Task directions: Please quote the records from the line containing "You are a GUI" through the end of the records, both ends included, and leave out the pictures.

Source material:
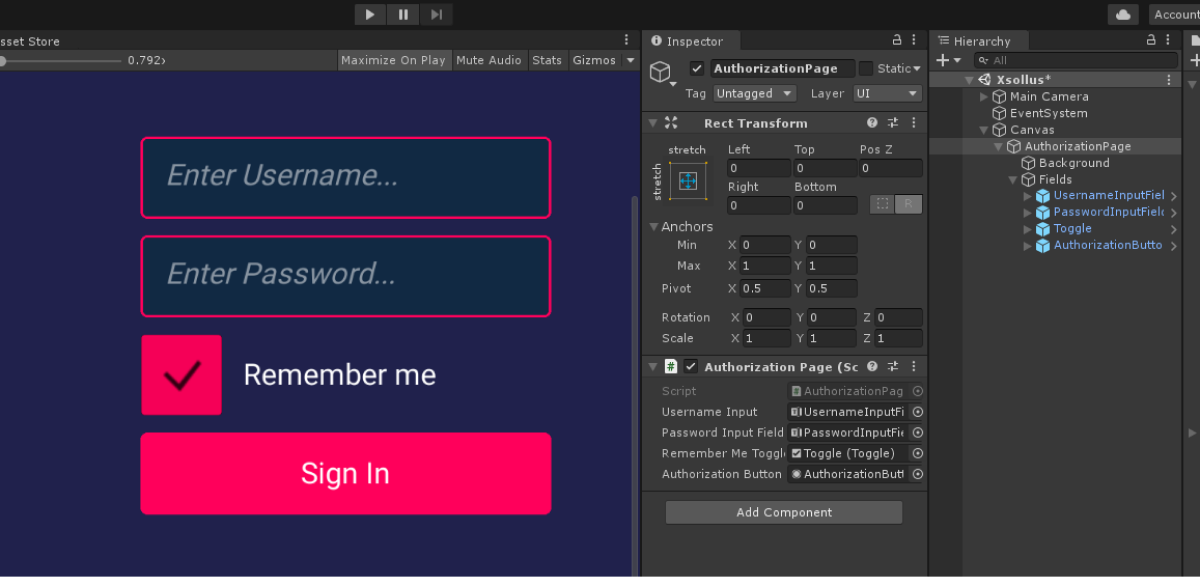
Task: Disable the Authorization Page script checkbox
Action: tap(691, 367)
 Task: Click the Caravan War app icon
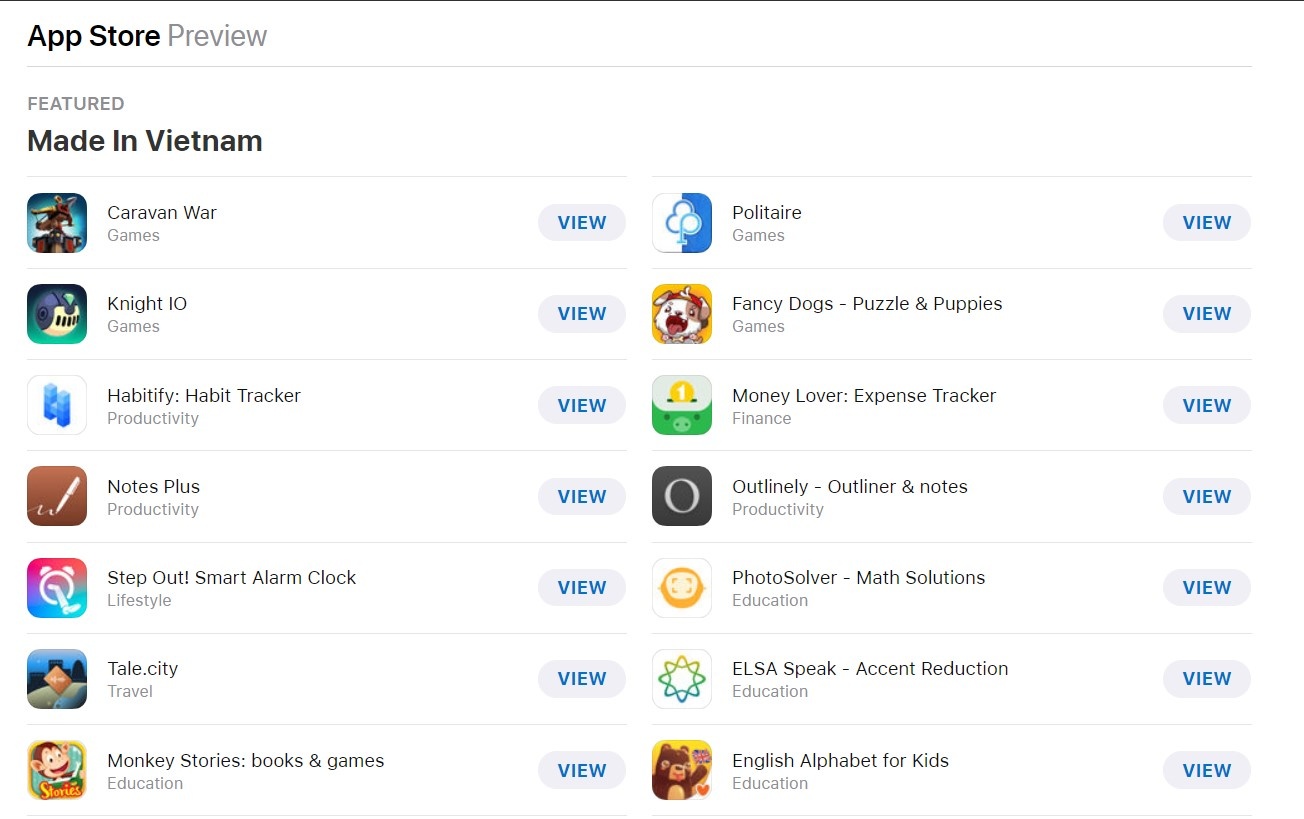click(x=57, y=222)
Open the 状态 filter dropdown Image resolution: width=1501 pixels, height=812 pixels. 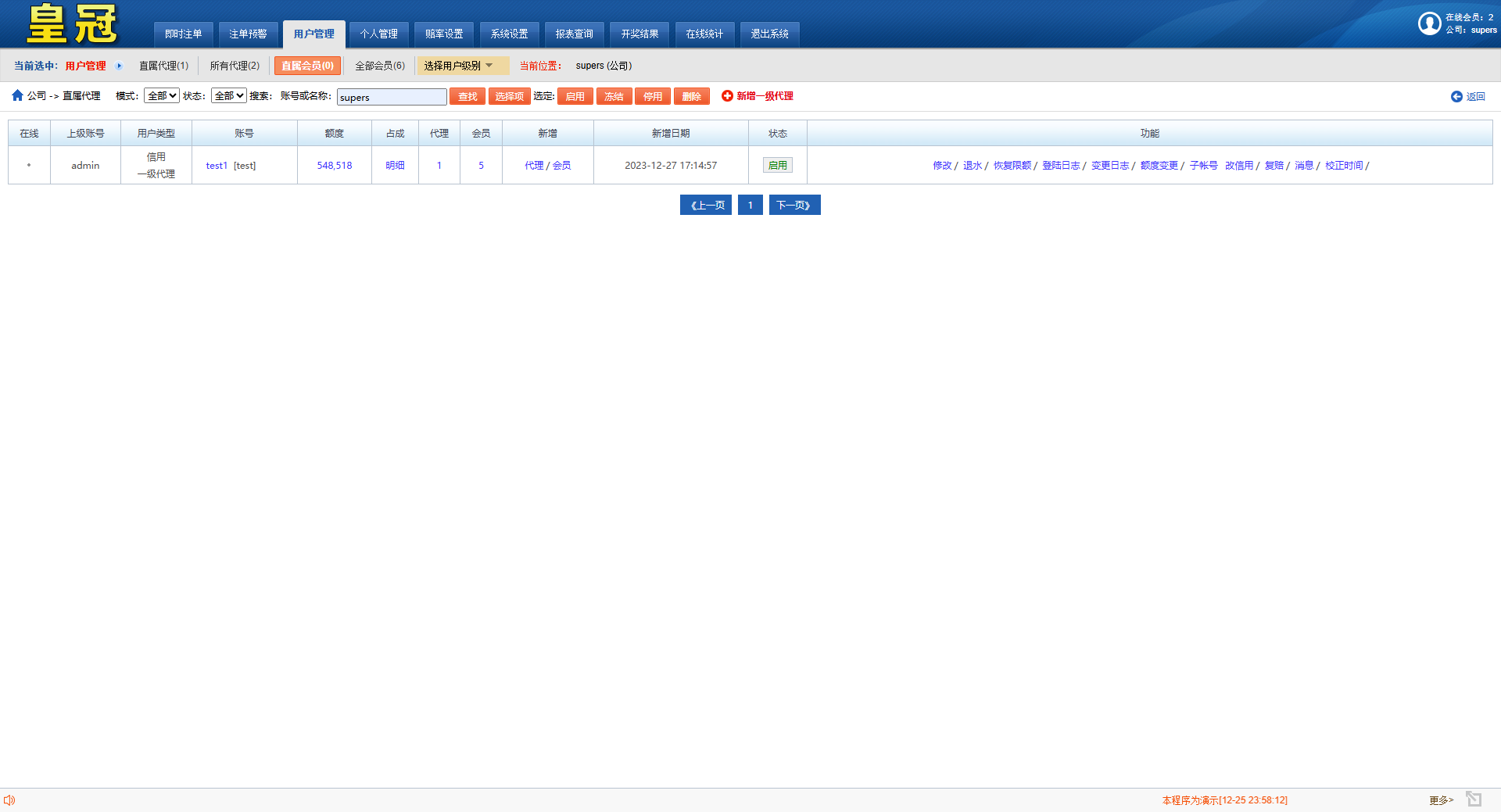pyautogui.click(x=229, y=96)
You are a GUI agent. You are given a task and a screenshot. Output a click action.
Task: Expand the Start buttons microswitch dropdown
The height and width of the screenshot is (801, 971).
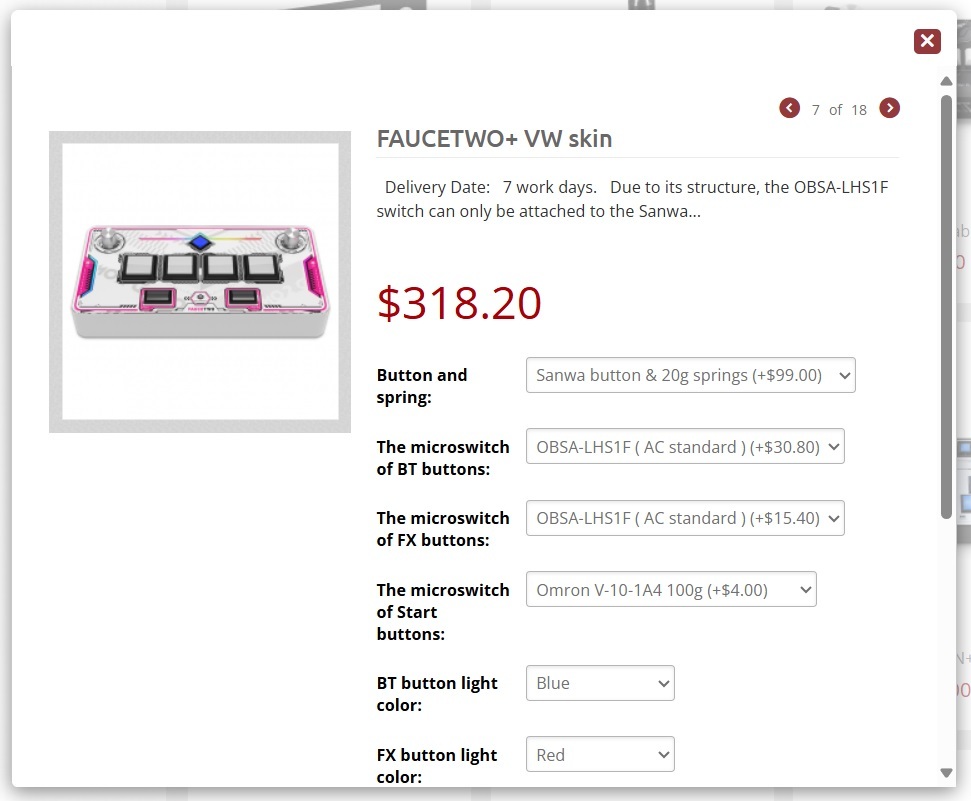(x=671, y=590)
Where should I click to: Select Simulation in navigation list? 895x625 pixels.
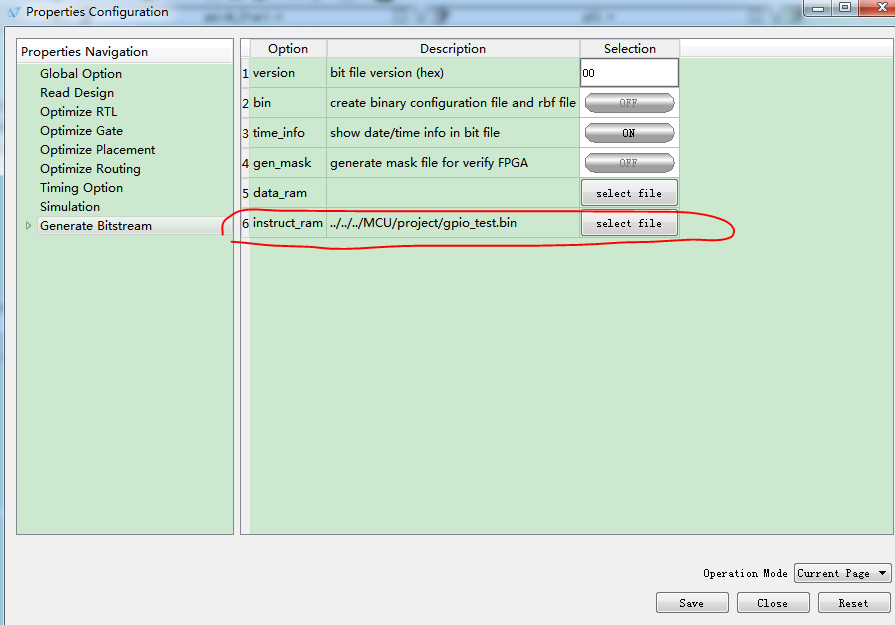pos(70,207)
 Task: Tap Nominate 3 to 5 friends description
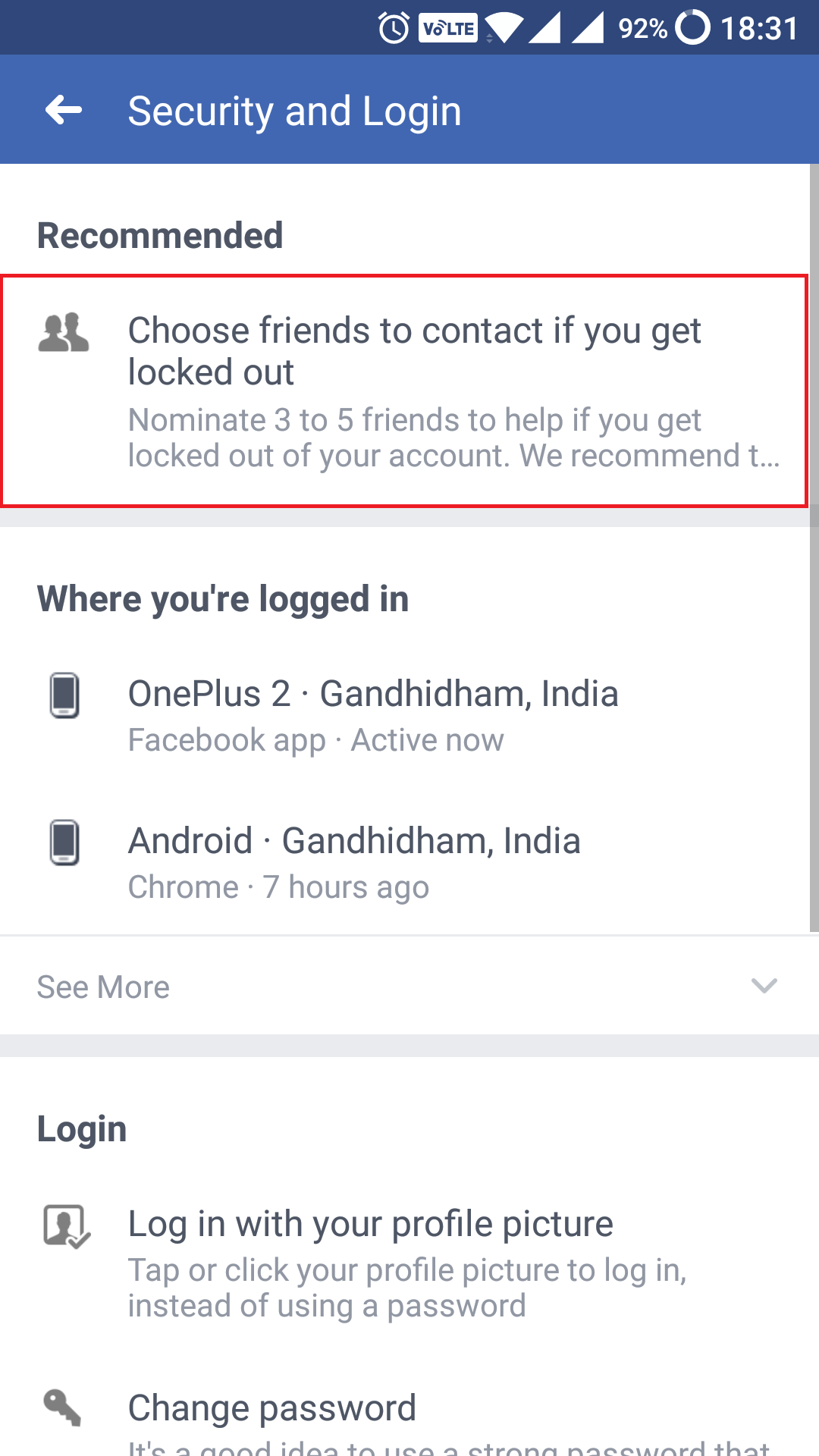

Task solution:
You are a GUI agent. You are given a task and a screenshot. Output a click action.
Task: Expand the Start buttons microswitch dropdown
The height and width of the screenshot is (801, 971).
(x=671, y=590)
Where should I click to: Select Simulation in navigation list? 895x625 pixels.
pos(70,207)
 Task: Tap Nominate 3 to 5 friends description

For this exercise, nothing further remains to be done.